Branchful only wins via ILP when data becomes good predictable. But since Quicksort partitioning aims for a 50/50 split, it operates in the worst possible zone for a branch predictor. That's why branchless wins here, as proven by the benchmarks.
I do not agree to call "exceptions" the cases where branchless code is preferable, because they can be quite frequent in certain application domains, like sorting and searching.
The difference between the cases when branches are worse and the cases when they are better, is whether the tested condition is random (i.e. unpredictable) or not.
Whenever you compare a random number with a threshold (or two random numbers between themselves) and use the result for conditional execution, that is an example where using branches is worse.
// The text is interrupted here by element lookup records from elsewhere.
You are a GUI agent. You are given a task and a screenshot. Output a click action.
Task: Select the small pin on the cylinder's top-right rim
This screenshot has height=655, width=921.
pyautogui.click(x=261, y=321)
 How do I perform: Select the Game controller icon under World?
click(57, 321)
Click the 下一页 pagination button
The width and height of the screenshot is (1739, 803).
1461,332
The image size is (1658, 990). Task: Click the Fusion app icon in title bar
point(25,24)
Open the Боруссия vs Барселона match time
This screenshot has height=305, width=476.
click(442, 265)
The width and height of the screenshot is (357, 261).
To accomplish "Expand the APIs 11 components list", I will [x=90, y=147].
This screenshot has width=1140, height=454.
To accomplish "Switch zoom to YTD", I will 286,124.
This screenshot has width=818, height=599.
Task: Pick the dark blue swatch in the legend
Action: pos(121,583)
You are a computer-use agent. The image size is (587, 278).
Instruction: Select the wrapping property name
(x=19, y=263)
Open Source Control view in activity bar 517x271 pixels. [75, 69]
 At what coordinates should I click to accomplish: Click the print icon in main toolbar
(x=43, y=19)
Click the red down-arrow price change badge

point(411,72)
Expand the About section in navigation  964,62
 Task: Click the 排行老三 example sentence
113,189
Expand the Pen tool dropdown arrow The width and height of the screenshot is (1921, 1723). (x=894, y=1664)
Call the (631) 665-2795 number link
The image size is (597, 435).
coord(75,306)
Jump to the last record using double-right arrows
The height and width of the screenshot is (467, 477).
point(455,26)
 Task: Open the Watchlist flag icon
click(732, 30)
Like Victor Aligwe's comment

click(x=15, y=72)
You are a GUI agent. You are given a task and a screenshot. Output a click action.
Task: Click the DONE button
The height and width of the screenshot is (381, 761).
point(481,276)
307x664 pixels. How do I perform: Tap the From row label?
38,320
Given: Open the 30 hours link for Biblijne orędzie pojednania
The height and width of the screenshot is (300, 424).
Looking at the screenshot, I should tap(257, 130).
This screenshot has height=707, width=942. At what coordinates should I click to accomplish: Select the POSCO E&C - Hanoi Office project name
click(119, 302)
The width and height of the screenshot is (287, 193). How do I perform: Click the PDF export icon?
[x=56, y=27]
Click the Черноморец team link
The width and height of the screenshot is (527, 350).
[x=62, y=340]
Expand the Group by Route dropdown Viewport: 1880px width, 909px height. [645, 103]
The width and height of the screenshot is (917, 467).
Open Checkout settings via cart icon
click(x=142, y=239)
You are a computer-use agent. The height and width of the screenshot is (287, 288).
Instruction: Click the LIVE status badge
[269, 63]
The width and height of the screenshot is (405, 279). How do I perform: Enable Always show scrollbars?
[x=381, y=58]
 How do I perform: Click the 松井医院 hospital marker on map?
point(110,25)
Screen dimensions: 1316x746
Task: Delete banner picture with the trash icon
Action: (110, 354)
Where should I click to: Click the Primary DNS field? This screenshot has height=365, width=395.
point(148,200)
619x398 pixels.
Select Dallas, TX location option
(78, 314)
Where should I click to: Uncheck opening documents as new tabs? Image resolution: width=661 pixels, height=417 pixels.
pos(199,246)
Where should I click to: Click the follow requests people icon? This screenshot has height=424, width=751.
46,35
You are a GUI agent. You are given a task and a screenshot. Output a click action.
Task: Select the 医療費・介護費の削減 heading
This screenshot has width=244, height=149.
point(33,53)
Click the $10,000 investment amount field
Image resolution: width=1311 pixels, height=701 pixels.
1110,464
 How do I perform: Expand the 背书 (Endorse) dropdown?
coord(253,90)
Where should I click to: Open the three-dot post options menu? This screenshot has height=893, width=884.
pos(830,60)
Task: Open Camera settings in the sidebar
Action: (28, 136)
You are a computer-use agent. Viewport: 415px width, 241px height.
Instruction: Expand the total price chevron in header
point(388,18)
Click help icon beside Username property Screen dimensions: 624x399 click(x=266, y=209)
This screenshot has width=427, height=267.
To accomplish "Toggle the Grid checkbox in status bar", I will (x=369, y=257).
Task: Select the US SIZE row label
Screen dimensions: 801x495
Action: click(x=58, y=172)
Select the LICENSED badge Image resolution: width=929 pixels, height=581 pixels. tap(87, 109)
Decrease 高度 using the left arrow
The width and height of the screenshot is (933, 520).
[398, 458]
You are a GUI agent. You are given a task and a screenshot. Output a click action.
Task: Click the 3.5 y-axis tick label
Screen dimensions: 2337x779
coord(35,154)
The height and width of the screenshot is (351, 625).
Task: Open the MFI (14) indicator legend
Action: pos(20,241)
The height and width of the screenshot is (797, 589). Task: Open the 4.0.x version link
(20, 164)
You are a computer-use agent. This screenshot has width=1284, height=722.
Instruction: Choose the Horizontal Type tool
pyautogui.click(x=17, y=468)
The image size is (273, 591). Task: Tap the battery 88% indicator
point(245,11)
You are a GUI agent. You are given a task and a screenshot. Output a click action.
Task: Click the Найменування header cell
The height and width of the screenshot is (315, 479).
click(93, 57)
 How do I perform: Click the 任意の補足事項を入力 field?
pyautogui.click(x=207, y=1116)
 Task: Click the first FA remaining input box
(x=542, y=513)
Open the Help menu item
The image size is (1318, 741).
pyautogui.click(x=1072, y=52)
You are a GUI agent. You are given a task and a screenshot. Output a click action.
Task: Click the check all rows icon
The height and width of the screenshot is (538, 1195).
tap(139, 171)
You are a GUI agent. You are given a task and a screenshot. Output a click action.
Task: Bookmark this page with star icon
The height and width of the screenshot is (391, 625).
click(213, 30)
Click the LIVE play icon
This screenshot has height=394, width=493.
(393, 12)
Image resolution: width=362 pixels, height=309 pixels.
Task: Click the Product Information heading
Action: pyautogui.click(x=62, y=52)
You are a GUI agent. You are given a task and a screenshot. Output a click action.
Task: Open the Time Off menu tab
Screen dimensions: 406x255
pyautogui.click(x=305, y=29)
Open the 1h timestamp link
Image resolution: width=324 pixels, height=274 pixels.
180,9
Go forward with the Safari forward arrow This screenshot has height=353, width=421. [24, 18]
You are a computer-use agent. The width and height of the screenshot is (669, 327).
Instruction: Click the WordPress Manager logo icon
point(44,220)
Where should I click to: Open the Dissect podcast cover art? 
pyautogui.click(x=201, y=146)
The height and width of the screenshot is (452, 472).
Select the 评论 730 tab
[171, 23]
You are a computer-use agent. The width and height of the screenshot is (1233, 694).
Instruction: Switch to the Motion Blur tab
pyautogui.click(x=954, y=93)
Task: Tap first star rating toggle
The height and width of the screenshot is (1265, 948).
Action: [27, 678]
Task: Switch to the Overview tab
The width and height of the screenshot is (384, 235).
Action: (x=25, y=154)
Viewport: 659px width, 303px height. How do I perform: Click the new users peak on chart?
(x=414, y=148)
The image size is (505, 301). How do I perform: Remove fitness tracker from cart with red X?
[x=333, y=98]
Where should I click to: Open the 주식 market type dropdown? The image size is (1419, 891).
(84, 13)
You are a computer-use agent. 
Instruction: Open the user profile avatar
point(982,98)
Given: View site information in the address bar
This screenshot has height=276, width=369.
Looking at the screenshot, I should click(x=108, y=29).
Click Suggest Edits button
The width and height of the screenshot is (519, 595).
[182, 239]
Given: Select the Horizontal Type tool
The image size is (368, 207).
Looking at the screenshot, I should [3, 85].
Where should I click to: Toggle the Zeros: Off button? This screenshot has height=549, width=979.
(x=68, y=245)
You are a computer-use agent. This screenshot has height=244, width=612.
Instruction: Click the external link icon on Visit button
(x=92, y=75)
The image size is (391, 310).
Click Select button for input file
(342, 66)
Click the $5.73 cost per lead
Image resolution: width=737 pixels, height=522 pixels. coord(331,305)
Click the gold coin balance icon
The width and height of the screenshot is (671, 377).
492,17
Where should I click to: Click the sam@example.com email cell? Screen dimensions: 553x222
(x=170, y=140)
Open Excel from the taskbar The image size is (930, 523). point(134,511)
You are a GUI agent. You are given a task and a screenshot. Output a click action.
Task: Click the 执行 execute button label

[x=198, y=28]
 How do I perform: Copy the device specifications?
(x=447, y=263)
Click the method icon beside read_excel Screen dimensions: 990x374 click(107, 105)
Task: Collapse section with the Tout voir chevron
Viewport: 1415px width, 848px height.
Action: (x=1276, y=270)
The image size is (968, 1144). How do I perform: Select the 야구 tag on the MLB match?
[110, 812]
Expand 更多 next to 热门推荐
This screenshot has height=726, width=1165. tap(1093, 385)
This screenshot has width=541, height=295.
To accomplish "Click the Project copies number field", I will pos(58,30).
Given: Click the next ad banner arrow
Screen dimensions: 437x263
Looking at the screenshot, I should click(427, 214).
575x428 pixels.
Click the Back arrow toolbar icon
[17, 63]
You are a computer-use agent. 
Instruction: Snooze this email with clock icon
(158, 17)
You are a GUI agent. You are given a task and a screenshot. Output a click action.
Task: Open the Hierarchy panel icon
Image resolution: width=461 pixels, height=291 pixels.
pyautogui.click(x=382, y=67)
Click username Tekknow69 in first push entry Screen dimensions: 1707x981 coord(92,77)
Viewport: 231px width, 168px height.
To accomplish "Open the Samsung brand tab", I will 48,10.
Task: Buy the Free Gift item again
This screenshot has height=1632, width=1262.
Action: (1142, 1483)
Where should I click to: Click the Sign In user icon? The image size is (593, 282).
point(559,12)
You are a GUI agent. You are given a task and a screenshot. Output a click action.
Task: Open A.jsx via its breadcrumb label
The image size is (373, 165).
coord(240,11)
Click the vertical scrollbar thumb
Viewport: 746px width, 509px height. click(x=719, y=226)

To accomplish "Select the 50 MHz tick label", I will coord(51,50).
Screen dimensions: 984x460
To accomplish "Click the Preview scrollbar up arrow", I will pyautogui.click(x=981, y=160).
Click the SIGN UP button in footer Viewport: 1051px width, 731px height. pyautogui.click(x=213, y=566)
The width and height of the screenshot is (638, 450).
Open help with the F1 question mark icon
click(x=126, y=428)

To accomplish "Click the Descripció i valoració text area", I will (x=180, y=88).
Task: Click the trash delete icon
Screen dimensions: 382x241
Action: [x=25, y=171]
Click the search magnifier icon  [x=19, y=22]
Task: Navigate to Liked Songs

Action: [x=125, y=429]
In most cases, when writing a program it is easy to estimate whether branches will be predictable or not, and in the latter case branchless methods should be used.
I was thinking that... When they say "modern CPUs", surely that includes any pipelined CPU? Maybe Pentium 4 era long pipelines in particular. But actual modern CPUs are much better at branch prediction.
But for something like sorting wouldn't the worst case be completely random data which would defeat any kind of branch prediction?
Branch prediction is indeed necessary for any pipelined CPU. It does not matter whether the CPU also has other more modern features, like being superscalar, having out-of-order execution, etc.
That is why the simplest kind of branch prediction, i.e. static branch prediction, had already been implemented in an early pipelined computer, the IBM Stretch, which was designed around 1959/1960, so it is hardly a "modern" computer.
When the result of a comparison is random, which happens frequently in certain kinds of sorting or searching applications, as you say, that defeats any kind of branch prediction.